**Texto seleccionado**
◇ ◇ ◇ ◇ ◇

Yo sólo acerté a tragar saliva mientras él reunía fuerzas antes de volver a hablar.
—Hijo, no le debo ni mierda a nadie. Me voy de este mundo con, como Santiago Abascal siempre dice, la inigualable satisfacción del deber cumplido.
Tras un largo momento de digestión de la bomba que me acaba de soltar, a fin de que no se me escapara una sola molécula de la enseñanza que me estaba traspasando, le pregunté nuevamente:
—Padre, ¿y cómo afrontas la muerte?
—Hijo, de la única forma posible que hay de afrontarla —dijo elevando sus ojos azules eléctricos hacia el Altísimo—. Con cristiana serenidad.
Con esta y otras muchas conversaciones, entendí que Pablo Victoria era un hombre de los de antes, de los que habitaban en el que Stefan Zweig denominó como «el mundo de ayer», el cual aún existía en mi padre y fluía a través de él hacía los demás.
No sabemos cuándo ocurrió exactamente, si con el fin de la Primera Guerra Mundial, de la Segunda, en la Guerra Fría o en Mayo del 68, pero un día el mundo que había permanecido inmutado durante dos milenios dejó de existir, dando paso a un experimento fallido que hoy conocemos como «el Siglo XXI» .
Para el que no haya leído a Zweig, el mundo de ayer era un mundo en el que las cosas eran o no eran; buenas o malas, bellas o feas, artísticas o adefesios, verdaderas o falsas. Y sobre cuyas ruinas hoy, con amnesia autoinfligida, vivimos. En el mundo de ayer, el objeto informaba al observador, y por tanto las cosas eran o no eran en sí mismas y para sí mismas, sin importar el punto de vista, la opinión o el relativismo del que las observaba. En cambio, en el mundo de hoy, es al revés; el observador es el que informa al objeto, y por tanto las cosas son lo que el que las observa quiere que sean. Las tuerce, las vicia, las muta, las pervierte, las interpreta, las vulnera. Peligroso juego este.

◇ ◇ ◇ ◇ ◇

**Bloque de datos**
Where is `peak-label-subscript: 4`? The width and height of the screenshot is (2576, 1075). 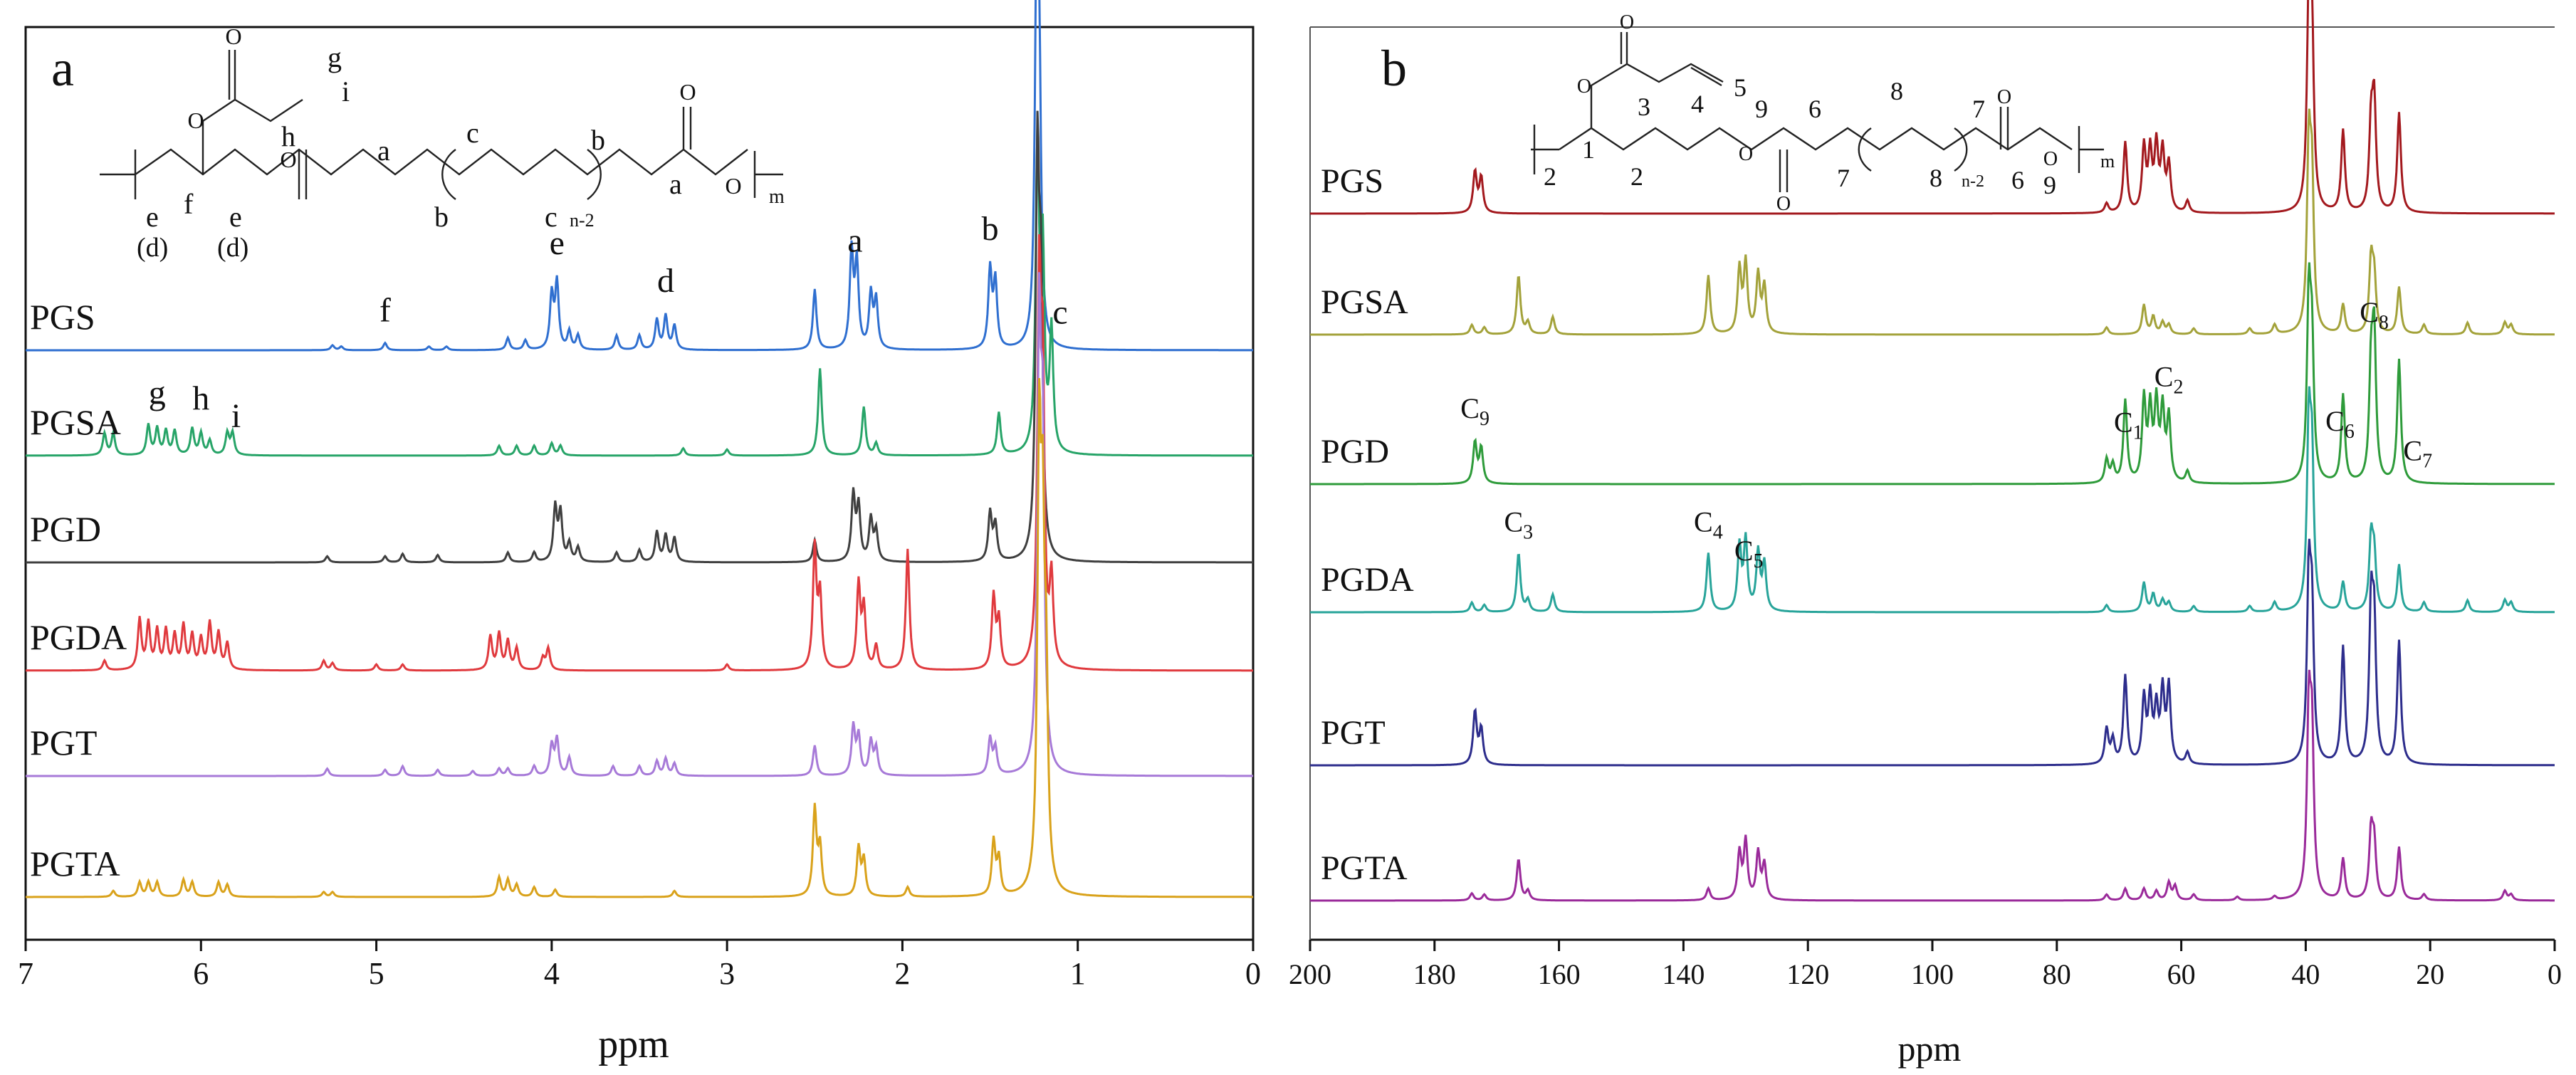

◇ ◇ ◇ ◇ ◇

**Instrucciones**
1: En el texto seleccionado, ¿de qué manera dice el padre que hay que afrontar la muerte?
2: Sigue escribiendo el texto seleccionado sobre «el mundo de ayer» a partir de su última frase.

**Respuestas por punto**
1: Con cristiana serenidad.

2:
Pero mi padre, que sí había conocido —y hecho suyo— el mundo de ayer, era un hombre de ideas y convicciones firmes y claras. No había lugar para relativismos morales, tibiezas o falsos moderamientos. Sabía que las cosas eran o no eran, y también lo que significaba ser un hombre en y para el mundo, y hasta la sepultura vivió su vida a la altura del rol que le había sido asignado desde la concepción.
Como digo, mi padre en verdad era un hombre de los de antes. Pero tras su muerte he comprendido la verdadera tragedia de su marcha: al irse, el mundo de ayer desaparece un poco más si cabe, se nos escapa entre los dedos como si de arena fina se tratase. Y será muy difícil que vuelva si aquellos que lo conocieron no están para proyectarlo a los que venimos detrás, pues el mundo de hoy cada vez más necesita hombres de ayer.
Que después de esta involución progresista —valga la redundancia— Dios nos conceda la gracia de volver a ser hombres nuevamente, en toda la extensión y profundidad de su significado, para que podamos recuperar lo que perdimos.
El mundo de hoy, quizá aún sin darse cuenta, te llora, padre.